Record excerpts
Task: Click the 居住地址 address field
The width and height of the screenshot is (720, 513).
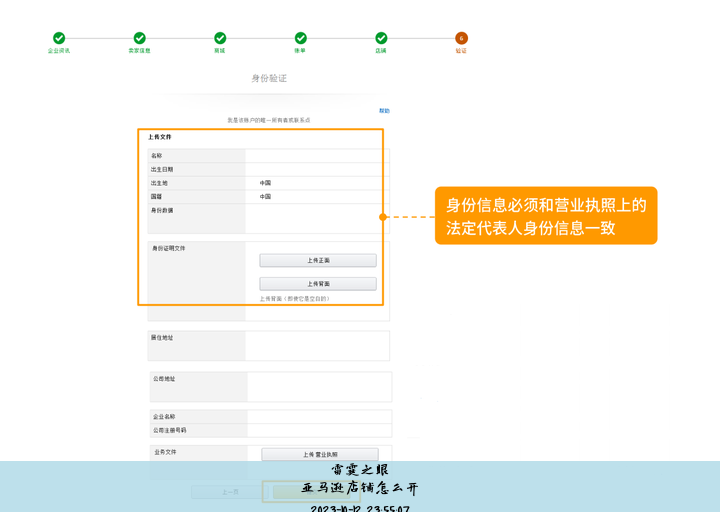Action: pos(317,346)
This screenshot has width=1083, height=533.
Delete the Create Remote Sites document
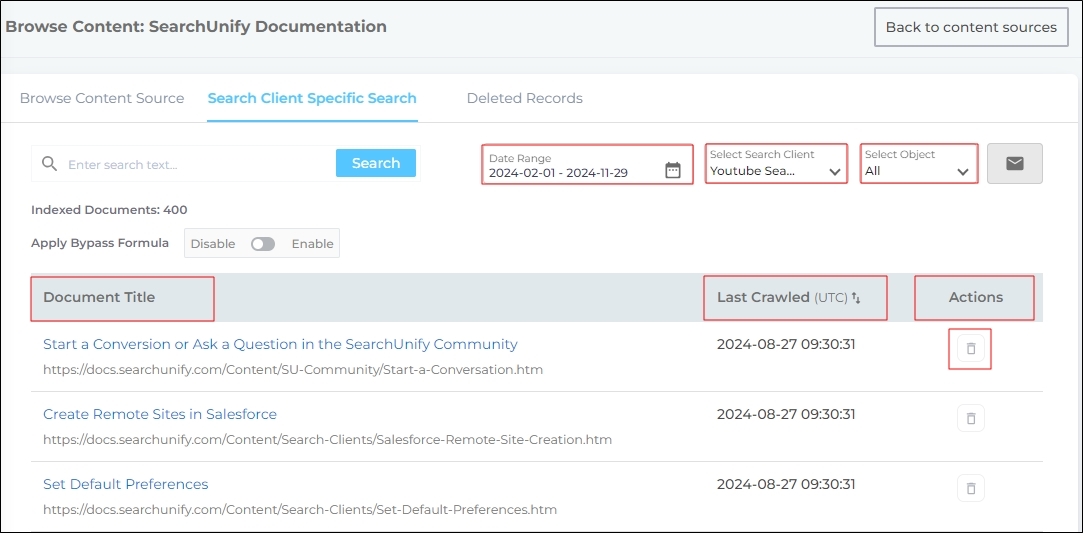click(x=970, y=418)
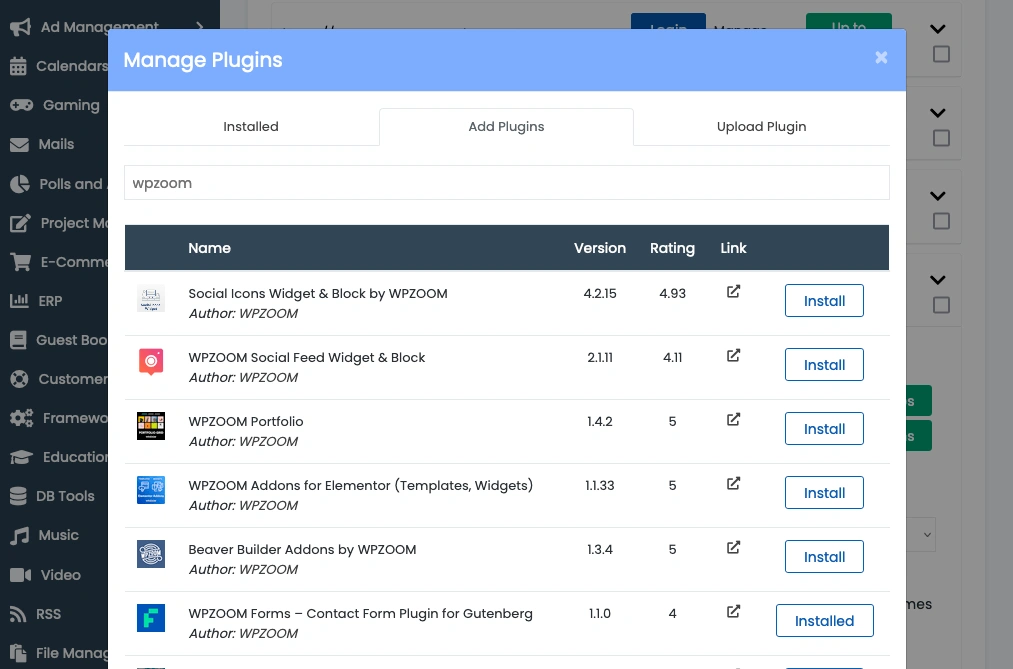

Your assignment
Print the preceding material over again exactly. Please leave the pictures out.

Output below
Task: Click the 居住地址 address field
The width and height of the screenshot is (720, 513).
Action: pos(317,346)
This screenshot has width=1083, height=533.
Delete the Create Remote Sites document
click(x=970, y=418)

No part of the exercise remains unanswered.